= Given problem =
Can you update all the rows below by replacing "GUI agent" with "interface agent" everywhere it occurs, leaving everything else unchanged?

= Material shown =
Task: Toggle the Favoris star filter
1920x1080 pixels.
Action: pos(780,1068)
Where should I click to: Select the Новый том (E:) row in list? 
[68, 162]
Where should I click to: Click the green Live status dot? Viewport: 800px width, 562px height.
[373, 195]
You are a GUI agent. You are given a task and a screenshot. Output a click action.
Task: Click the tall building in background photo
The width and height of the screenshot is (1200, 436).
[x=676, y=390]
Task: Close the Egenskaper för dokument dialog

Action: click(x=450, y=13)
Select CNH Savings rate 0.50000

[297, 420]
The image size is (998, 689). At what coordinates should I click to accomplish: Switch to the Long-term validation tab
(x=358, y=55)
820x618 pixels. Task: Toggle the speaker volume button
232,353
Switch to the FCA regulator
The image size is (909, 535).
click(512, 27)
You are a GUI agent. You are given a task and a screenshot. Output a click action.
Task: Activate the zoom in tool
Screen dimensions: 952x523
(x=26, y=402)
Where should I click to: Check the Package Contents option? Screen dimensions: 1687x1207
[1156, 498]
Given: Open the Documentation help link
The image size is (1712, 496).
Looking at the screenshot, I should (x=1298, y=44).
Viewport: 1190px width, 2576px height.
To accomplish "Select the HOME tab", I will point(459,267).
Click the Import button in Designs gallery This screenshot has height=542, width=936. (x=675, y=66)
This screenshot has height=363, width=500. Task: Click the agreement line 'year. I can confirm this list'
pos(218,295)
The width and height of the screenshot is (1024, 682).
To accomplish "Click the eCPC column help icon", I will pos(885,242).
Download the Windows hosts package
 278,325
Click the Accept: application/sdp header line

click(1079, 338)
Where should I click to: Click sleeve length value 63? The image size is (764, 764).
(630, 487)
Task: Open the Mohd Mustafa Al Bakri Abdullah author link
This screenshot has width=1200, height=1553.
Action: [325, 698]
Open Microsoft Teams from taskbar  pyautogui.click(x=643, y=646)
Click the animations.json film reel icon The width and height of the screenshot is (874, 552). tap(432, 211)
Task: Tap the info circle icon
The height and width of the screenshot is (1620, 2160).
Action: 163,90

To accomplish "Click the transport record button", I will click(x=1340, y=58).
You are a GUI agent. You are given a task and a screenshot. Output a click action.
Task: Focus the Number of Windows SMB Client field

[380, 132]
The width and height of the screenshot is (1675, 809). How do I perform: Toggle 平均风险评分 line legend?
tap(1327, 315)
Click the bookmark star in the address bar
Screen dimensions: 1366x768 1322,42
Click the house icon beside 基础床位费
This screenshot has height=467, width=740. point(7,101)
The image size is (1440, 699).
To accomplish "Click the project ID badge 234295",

= Right answer =
Task: Toggle the Favoris star filter
1920x1080 pixels.
Action: pos(780,1068)
Where should I click to: Select the Новый том (E:) row in list? 
[68, 162]
Where should I click to: Click the green Live status dot? Viewport: 800px width, 562px height.
[373, 195]
You are a interface agent. You are given a task and a screenshot. Output a click action.
Task: Click the tall building in background photo
The width and height of the screenshot is (1200, 436).
[x=676, y=390]
Task: Close the Egenskaper för dokument dialog

Action: click(x=450, y=13)
Select CNH Savings rate 0.50000

[297, 420]
The image size is (998, 689). At what coordinates should I click to accomplish: Switch to the Long-term validation tab
(x=358, y=55)
820x618 pixels. Task: Toggle the speaker volume button
232,353
Switch to the FCA regulator
The image size is (909, 535).
click(512, 27)
You are a interface agent. You are given a task and a screenshot. Output a click action.
Task: Activate the zoom in tool
Screen dimensions: 952x523
(x=26, y=402)
Where should I click to: Check the Package Contents option? Screen dimensions: 1687x1207
[1156, 498]
Given: Open the Documentation help link
The image size is (1712, 496).
Looking at the screenshot, I should (x=1298, y=44).
Viewport: 1190px width, 2576px height.
To accomplish "Select the HOME tab", I will point(459,267).
Click the Import button in Designs gallery This screenshot has height=542, width=936. (x=675, y=66)
This screenshot has height=363, width=500. Task: Click the agreement line 'year. I can confirm this list'
pos(218,295)
The width and height of the screenshot is (1024, 682).
To accomplish "Click the eCPC column help icon", I will pos(885,242).
Download the Windows hosts package
 278,325
Click the Accept: application/sdp header line

click(1079, 338)
Where should I click to: Click sleeve length value 63? The image size is (764, 764).
(630, 487)
Task: Open the Mohd Mustafa Al Bakri Abdullah author link
This screenshot has width=1200, height=1553.
Action: [325, 698]
Open Microsoft Teams from taskbar  pyautogui.click(x=643, y=646)
Click the animations.json film reel icon The width and height of the screenshot is (874, 552). tap(432, 211)
Task: Tap the info circle icon
The height and width of the screenshot is (1620, 2160).
Action: 163,90

To accomplish "Click the transport record button", I will click(x=1340, y=58).
You are a interface agent. You are given a task and a screenshot. Output a click action.
Task: Focus the Number of Windows SMB Client field

[380, 132]
The width and height of the screenshot is (1675, 809). How do I perform: Toggle 平均风险评分 line legend?
tap(1327, 315)
Click the bookmark star in the address bar
Screen dimensions: 1366x768 1322,42
Click the house icon beside 基础床位费
This screenshot has height=467, width=740. point(7,101)
The image size is (1440, 699).
To accomplish "Click the project ID badge 234295",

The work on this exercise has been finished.